### WORK INSTRUCTION
Within the data that follows, how many lines contain the word "pixels"? Reply with only the number.

### PROVIDED INFORMATION
──────────
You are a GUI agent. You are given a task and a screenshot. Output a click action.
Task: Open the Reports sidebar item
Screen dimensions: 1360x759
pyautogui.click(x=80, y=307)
──────────
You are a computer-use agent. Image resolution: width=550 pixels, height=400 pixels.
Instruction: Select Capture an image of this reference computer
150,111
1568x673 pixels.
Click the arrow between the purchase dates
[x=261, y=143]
──────────
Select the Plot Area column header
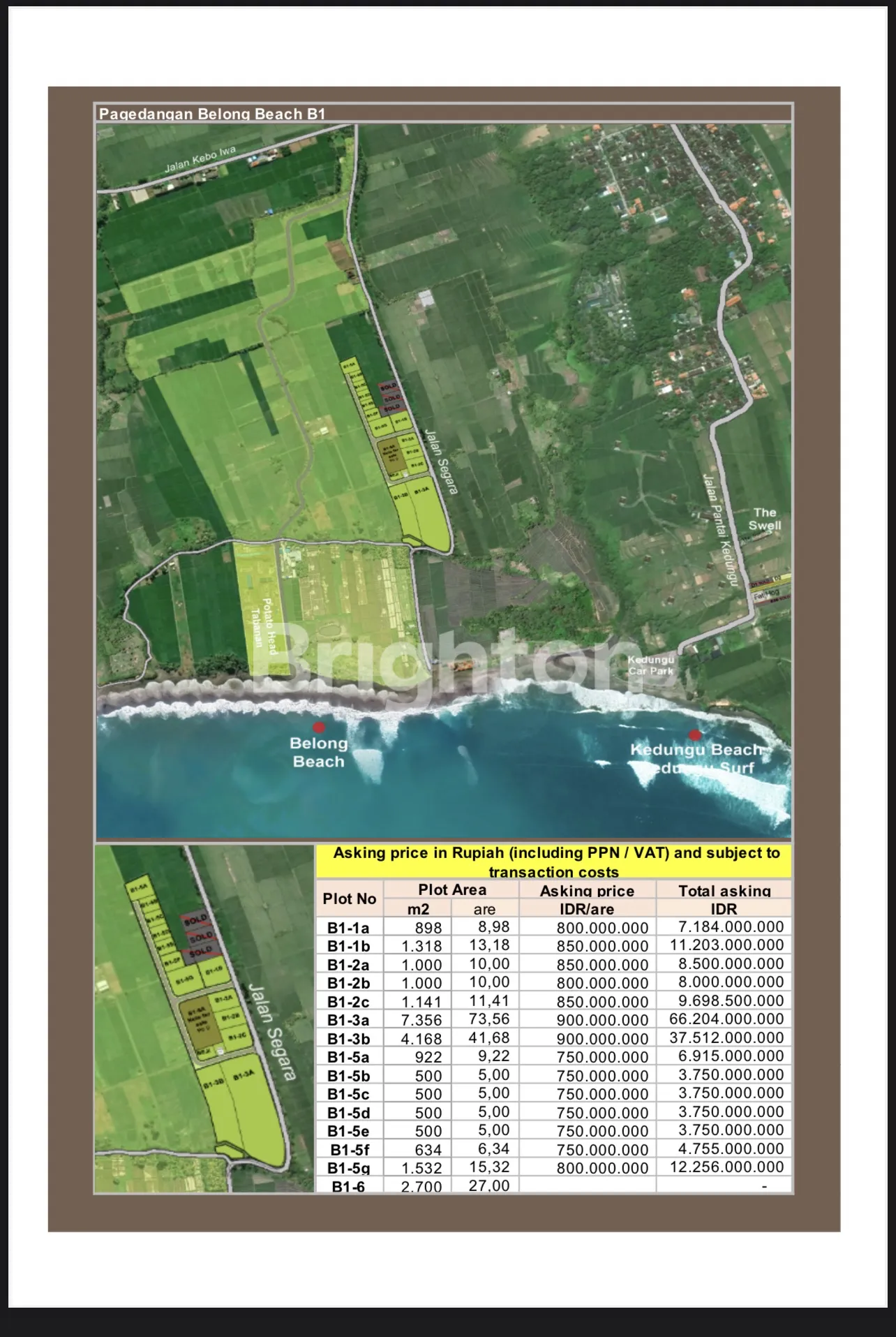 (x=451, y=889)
──────────
### FINISHED EXERCISE
2